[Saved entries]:

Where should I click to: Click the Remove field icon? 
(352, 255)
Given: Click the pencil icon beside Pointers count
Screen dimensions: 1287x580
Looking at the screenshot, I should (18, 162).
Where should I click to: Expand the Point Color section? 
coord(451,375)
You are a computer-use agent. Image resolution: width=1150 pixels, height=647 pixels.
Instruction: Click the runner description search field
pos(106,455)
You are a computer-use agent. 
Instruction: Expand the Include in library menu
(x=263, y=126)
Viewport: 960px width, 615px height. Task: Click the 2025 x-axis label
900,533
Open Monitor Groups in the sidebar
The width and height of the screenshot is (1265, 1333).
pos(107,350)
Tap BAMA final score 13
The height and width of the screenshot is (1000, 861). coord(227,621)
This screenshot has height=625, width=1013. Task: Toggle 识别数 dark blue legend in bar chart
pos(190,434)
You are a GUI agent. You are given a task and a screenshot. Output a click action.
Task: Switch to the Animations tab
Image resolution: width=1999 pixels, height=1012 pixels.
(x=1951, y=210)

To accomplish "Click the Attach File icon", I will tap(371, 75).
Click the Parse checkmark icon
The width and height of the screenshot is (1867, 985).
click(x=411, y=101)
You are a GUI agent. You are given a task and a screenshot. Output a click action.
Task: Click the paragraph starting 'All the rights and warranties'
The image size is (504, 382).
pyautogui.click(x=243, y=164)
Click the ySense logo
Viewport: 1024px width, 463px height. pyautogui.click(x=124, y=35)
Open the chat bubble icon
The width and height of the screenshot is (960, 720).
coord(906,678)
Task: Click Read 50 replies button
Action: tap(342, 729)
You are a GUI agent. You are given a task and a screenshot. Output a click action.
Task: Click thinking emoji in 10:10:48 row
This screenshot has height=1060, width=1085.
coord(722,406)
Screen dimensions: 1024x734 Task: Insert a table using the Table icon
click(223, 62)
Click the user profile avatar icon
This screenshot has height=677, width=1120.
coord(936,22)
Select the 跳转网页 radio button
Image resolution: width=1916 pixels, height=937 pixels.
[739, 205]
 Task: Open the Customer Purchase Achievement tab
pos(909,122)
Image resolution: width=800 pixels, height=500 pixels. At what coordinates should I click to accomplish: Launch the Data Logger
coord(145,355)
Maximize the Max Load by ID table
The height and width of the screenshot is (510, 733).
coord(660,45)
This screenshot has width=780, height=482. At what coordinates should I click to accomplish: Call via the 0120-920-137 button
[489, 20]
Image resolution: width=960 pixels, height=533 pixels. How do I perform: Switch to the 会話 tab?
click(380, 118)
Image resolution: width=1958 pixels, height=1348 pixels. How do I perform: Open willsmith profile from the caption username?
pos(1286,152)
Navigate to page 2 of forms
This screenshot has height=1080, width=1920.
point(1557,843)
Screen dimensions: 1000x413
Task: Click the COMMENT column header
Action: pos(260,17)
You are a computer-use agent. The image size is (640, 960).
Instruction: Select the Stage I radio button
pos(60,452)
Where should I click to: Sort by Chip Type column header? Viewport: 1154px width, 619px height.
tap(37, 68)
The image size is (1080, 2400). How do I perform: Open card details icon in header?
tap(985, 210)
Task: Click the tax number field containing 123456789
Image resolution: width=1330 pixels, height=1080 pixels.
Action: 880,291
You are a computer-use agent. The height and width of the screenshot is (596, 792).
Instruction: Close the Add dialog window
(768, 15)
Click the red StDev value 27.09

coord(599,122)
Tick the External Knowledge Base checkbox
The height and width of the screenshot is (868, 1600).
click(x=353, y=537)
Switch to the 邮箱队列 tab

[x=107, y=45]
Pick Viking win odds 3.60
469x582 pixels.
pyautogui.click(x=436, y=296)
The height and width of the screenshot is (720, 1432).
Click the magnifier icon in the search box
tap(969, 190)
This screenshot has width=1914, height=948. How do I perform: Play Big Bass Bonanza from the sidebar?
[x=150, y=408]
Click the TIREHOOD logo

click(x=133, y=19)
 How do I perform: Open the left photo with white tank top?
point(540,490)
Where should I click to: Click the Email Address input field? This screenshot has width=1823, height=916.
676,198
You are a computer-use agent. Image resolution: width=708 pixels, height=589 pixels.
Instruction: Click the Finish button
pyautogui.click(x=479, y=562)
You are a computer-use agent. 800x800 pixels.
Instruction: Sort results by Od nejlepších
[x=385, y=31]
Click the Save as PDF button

[DIRECTIONS]: Which lines in the records contain the word "computer"? Copy each one.

[SOLUTION FOR THIS PROBLEM]:
You are a computer-use agent. Image resolution: width=1150 pixels, height=647 pixels.
You are a computer-use agent. 
You are a computer-use agent. The image size is (640, 960).
You are a computer-use agent. The height and width of the screenshot is (596, 792).
You are a computer-use agent. Image resolution: width=708 pixels, height=589 pixels.
You are a computer-use agent. 800x800 pixels.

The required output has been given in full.